Applying Hunt-Davis' approach to the health insurance industry, persistency is the "boat," and things that increase persistency "make the boat go faster."  For health insurance, persistency is measured over a time period - typically one, two, three, and four years. The criteria for measurement is intuitive: Was the customer present at the beginning and at the end of the period? If the answer is yes, then the customer persisted. For other products, persistency is measured at different times. For example, a life carrier may be interested in 7- and 13-month persistency, to coincide with premium due dates.

Every part of the value chain affects persistency, thus a laser-focus on potential impacts is critically important - just as in the Hunt-Davis example. Missteps in service, pricing, network operations, sales channel operations, etc., will end up decreasing persistency and driving up costs.  Conversely, strategic improvements in IT, digital platforms, service operations, broker enablement, and member outreach can all help improve persistency, which in turn significantly reduces operating costs and enables payers to pass on savings to their members.

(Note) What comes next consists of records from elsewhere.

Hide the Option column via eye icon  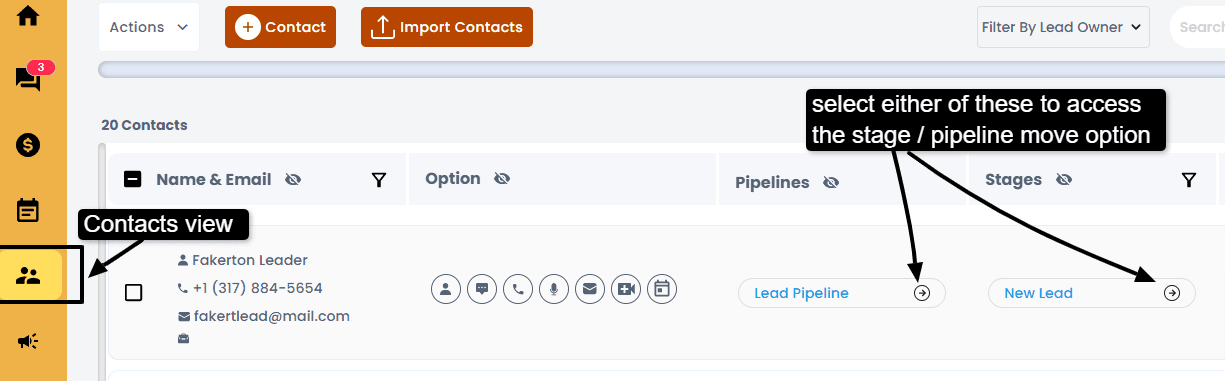[502, 179]
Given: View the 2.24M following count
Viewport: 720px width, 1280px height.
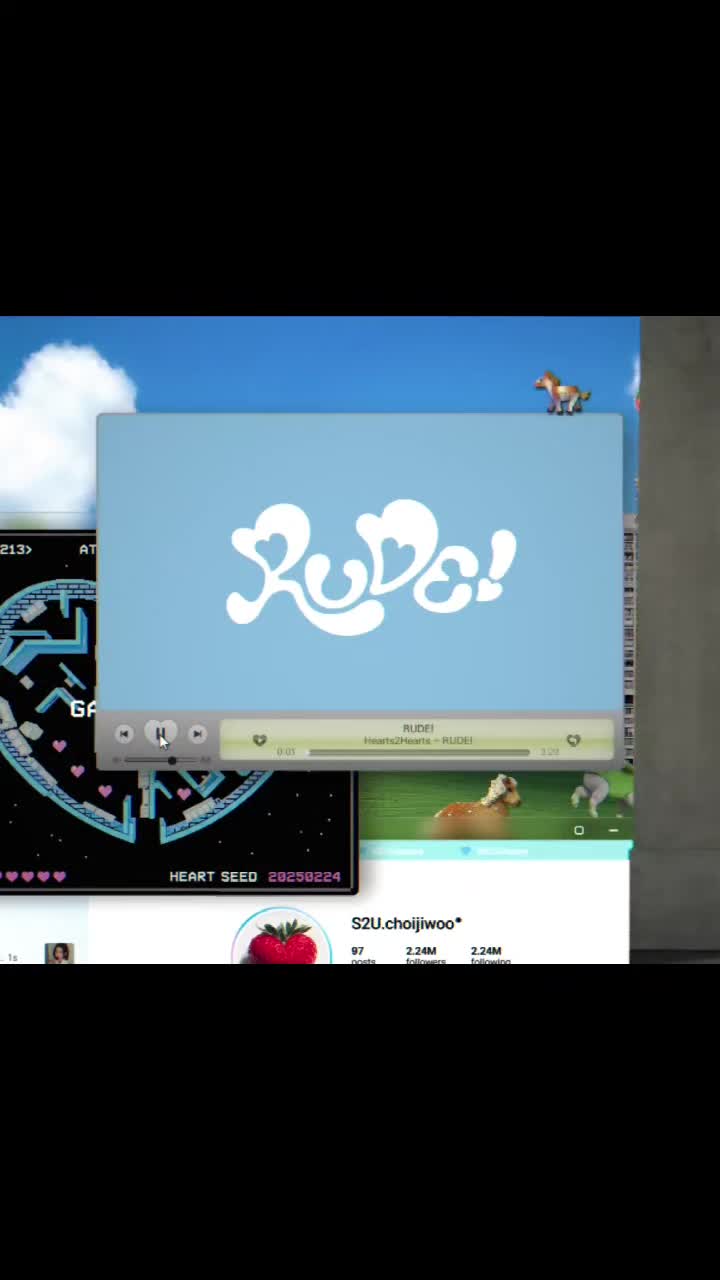Looking at the screenshot, I should tap(489, 956).
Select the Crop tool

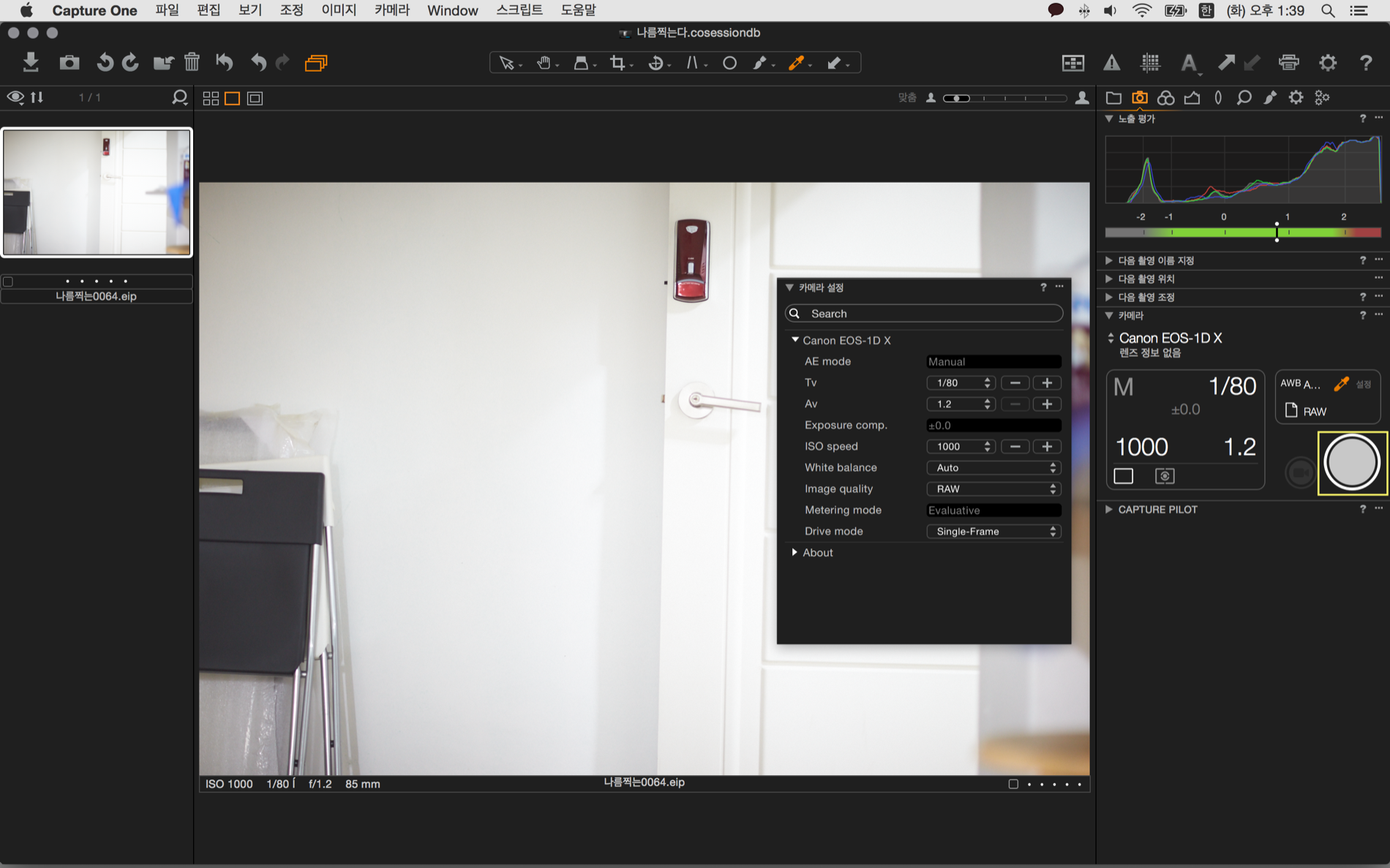(618, 63)
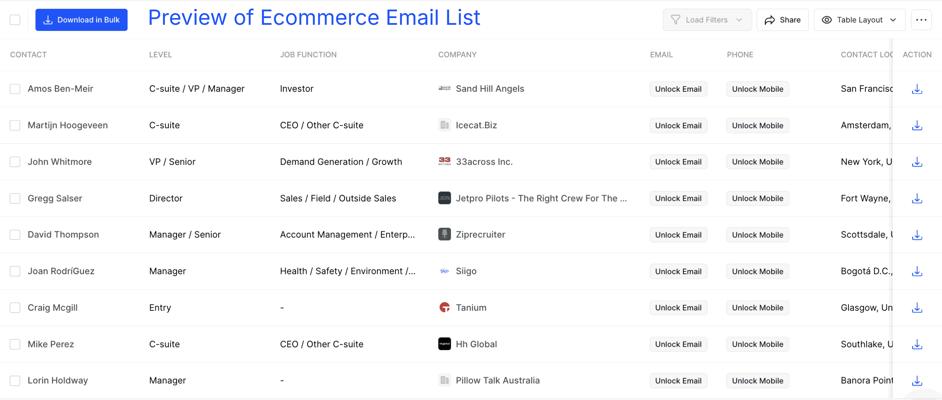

Retention models use statistics and financial inputs to quantify the impact of changes in persistency. Questions like "What is the impact of one percent additional retention on the enterprise in terms of Revenue, Contribution Margin, and Enrollment?" or "Which segments of our business have the lowest retention?"  Tracking and trending retention on a quarterly basis with a running 12-month snapshot can help executives make corrections and test whether or not strategic initiatives are moving the needle.

The Need for Speed
A key advantage of persistency modeling, in addition to what it can contribute to business results, is the speed at which it can be deployed. Unlike other strategic initiatives and analytical efforts that can take months or even years to complete, a thorough and actionable persistency modeling analysis can be finished in a matter of weeks.  A properly designed program will:
  1. Build an in-depth profile of your book of medical business.
  2. Identify specific factors in your medical business that impact member persistency.
  3. Integrate your health plan's product and enrollment data with industry data to create a model that quantifies how adding ancillary benefits will impact your top and bottom line.
  4. Develop a strategic roadmap that defines which of your medical products to start with, which ancillary benefits to add first, and which sales channels are most appropriate.
  5. Define the operating model required for integrating ancillary benefits into your organization.
  6. Identify the ideal "build, buy, or partner" scenario for ancillary benefits specific to your organization's needs.
Health plans today are facing enormous challenges. In the post-ACA business environment, health insurers are under increased pressure to provide superior products and customer service while at the same time managing their operating costs and maintaining profitability. Fortunately, as the health insurance industry has changed, new strategic approaches to understanding, retaining, and building membership and profitability have evolved along with it.  Persistency modeling is an important tool for rapidly unlocking competitive advantage and creating market differentiation in today's dynamic health insurance market.